The mechanism involves interplay between two related molecules, CD8ab and CD8aa expressed by T lymphocytes, and a molecule expressed on interacting cells including the epithelial cells of the intestine. This molecule distinguishes between CD8ab and CD8aa expressing cells and selects the strongest, most effective T cells (CD8aa and CD8ab expressing), by killing off the weaker T cells (CD8ab expressing only).
Dr. Cheroutre noted boosting immune memory cells at the intestines and other mucosal linings could enable the body to stop various pathogens at their primary entry point. “This is very important since many pathogens enter the body through these areas and begin destroying the tissues and the immune system before T cells in other parts of the body can arrive and begin fighting,” she said.
She said the finding could have special implications for researchers working to develop an AIDS vaccine. “The scientific community has thought that to induce immunity to HIV, we have to activate the immune system with an antigen (similar to HIV) and generate pre-existing anti-HIV memory cells,” she said. “What we did not know, was that there is a special mechanism required to selectively send the most effective immune cells to the mucosal border, which is often where pathogens such as HIV or Listeriaenter the body.”
Dr. Cheroutre said currently the protective quality of most vaccines is judged by the robust memory T cell response they induce in the blood and lymph nodes. “We judge vaccines on the strength of proliferation of systemic memory T cells,” she said. “But this doesn’t necessarily mean we are generating protective immunity in the intestines or at other mucosal borders.”
She said the reason vaccines are measured this way is logistical. “Researchers can easily take a blood sample and measure T cell numbers in an individual’s blood,” she said. “However, we cannot, as a practical matter, measure T cells in the intestines of a living person. So although many vaccines induce effective immune protection, we don’t know whether a particular vaccine protects us from viruses and bacteria entering through the mucosal linings because up until now, we didn’t have a way to measure pre-existing immunity at mucosal interfaces.”
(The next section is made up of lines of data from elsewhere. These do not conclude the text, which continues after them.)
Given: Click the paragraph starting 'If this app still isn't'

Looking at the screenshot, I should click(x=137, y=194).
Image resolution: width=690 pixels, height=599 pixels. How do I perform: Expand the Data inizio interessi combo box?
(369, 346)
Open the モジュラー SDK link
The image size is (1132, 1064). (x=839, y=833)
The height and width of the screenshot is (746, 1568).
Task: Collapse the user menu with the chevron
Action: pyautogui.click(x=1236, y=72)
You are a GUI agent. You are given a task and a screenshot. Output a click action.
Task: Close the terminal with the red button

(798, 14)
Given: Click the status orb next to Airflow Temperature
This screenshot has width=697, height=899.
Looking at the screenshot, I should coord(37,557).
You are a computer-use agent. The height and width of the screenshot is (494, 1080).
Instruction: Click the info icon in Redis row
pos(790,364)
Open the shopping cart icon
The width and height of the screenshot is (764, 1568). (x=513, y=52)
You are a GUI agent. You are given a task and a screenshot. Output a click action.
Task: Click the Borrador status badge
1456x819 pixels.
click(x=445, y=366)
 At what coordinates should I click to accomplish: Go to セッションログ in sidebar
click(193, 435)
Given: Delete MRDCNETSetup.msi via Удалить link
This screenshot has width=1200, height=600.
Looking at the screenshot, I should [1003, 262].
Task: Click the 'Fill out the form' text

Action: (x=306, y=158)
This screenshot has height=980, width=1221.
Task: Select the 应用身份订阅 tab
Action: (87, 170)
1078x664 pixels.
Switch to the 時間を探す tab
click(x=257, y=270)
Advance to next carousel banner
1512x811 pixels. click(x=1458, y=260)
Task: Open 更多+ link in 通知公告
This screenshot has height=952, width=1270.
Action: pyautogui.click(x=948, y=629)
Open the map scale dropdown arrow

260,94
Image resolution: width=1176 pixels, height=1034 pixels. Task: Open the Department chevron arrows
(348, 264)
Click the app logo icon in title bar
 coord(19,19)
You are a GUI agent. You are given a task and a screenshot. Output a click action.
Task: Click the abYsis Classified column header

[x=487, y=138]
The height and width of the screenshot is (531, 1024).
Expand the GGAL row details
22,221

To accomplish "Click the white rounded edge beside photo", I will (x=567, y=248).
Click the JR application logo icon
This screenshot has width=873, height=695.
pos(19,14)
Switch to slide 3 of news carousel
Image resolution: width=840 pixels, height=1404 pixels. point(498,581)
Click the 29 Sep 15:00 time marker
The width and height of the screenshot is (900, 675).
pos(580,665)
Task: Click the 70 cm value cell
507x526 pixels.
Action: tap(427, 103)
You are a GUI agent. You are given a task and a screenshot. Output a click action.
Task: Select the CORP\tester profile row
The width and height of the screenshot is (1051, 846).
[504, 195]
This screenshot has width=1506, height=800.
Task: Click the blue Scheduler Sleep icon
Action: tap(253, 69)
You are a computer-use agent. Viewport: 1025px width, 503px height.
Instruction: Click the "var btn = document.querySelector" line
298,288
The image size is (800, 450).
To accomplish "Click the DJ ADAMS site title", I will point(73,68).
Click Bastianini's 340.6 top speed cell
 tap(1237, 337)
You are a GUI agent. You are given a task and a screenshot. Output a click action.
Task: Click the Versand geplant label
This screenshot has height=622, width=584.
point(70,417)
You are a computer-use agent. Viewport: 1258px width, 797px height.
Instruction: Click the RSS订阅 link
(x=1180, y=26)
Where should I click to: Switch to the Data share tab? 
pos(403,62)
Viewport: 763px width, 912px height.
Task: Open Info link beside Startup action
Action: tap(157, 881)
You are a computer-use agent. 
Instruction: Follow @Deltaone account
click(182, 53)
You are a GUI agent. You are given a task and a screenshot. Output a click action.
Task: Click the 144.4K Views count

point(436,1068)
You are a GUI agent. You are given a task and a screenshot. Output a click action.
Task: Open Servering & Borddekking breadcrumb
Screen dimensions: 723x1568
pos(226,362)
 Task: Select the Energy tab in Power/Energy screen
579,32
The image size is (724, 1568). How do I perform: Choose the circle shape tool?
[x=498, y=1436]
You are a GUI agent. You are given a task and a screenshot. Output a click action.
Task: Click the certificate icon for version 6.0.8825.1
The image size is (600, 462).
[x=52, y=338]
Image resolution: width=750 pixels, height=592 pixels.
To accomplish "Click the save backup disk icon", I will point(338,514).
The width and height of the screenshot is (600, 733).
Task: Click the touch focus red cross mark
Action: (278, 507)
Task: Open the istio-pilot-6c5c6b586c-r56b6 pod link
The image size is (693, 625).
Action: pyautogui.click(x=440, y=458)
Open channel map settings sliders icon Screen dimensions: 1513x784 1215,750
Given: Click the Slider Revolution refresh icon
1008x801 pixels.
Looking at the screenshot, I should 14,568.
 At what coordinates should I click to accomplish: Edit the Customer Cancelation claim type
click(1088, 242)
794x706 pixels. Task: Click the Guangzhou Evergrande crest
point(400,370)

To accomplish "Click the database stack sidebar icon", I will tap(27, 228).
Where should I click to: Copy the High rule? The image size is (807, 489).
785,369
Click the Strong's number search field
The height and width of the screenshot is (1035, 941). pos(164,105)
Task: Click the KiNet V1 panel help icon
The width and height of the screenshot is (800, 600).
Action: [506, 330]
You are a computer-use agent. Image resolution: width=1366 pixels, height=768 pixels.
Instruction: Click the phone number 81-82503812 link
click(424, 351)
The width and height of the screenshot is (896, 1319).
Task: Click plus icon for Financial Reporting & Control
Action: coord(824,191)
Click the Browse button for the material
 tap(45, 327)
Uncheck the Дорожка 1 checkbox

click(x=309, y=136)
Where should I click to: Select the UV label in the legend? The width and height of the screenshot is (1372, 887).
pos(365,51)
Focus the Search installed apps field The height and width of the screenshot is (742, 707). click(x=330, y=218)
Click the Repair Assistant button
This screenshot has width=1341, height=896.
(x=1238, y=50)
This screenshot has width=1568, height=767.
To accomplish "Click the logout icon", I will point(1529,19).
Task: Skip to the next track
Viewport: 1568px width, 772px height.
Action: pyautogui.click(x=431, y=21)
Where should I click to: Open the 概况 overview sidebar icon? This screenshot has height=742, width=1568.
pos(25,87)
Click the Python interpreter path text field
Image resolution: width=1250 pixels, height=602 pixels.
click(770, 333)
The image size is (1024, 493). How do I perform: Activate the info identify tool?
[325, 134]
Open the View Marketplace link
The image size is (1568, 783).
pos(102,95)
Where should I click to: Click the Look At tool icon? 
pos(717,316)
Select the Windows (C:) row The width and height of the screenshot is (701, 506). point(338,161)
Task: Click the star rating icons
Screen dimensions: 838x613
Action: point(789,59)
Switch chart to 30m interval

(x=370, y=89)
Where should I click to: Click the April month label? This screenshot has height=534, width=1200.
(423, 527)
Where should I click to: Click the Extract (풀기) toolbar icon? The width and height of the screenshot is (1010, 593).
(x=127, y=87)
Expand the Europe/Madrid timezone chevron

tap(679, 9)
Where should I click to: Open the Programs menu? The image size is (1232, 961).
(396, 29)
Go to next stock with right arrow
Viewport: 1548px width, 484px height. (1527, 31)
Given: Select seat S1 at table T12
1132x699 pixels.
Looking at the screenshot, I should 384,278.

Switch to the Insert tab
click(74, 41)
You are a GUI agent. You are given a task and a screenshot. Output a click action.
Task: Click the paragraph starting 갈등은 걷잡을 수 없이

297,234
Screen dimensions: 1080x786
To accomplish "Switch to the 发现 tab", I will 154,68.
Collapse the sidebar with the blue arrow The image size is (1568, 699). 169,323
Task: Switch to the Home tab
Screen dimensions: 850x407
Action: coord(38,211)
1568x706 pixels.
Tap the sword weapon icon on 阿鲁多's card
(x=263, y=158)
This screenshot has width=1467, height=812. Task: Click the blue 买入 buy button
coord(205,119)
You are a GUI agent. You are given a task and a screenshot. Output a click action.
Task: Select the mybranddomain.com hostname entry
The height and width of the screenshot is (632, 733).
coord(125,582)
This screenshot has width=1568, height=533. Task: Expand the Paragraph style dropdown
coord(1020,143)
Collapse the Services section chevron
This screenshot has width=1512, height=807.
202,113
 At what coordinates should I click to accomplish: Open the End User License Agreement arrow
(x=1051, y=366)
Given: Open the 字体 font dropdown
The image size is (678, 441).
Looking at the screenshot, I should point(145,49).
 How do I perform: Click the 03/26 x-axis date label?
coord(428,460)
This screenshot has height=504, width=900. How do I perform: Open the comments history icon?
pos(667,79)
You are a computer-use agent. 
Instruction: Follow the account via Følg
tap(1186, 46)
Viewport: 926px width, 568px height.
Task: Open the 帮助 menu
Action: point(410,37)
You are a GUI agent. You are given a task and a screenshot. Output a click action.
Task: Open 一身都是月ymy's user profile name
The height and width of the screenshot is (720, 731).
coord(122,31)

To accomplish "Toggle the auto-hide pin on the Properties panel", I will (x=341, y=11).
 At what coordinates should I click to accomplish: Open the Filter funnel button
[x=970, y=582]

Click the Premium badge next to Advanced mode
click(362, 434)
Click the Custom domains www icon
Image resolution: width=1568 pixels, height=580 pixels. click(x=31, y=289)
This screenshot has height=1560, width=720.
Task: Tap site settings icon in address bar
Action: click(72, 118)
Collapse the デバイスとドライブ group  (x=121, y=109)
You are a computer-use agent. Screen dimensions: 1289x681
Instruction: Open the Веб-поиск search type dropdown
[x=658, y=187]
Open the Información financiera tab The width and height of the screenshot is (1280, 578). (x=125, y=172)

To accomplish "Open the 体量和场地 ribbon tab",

The team found a remedy for that situation by showing that the induction of CD8aa on the immune cells in the blood activated by the vaccine warrants protection at the mucosal borders. “This gives us a means of testing potential vaccines for their protective ability at mucosal borders such as the intestine and other pathogen entry-sites,” she said. “Basically, the more CD8aa positive immune effector T cells that are generated by a vaccine, the better the protection at mucosal borders.”
Dr. Cheroutre noted that her finding provides information about the mechanism of action for generating mucosal T cell memory, but it remains to be determined how vaccines can be engineered to induce this valuable mucosal immune memory. “This will be the next step for us and for the broader research community,” she said. “To provide an effective vaccine, we need to be able to trigger the body to do what the endogenous immune system is doing – induce high affinity effector T cells and selectively sort out those cells to reside at the mucosal borders.”
The finding represents Dr. Cheroutre’s second major discovery on immune memory. In 2004, she and her team published a study in Science, in which she first identified the precursor cells, those T cells that have the capacity to develop into long-lived immune memory cells to fight recurring infections. Her latest finding is a continuation of that work.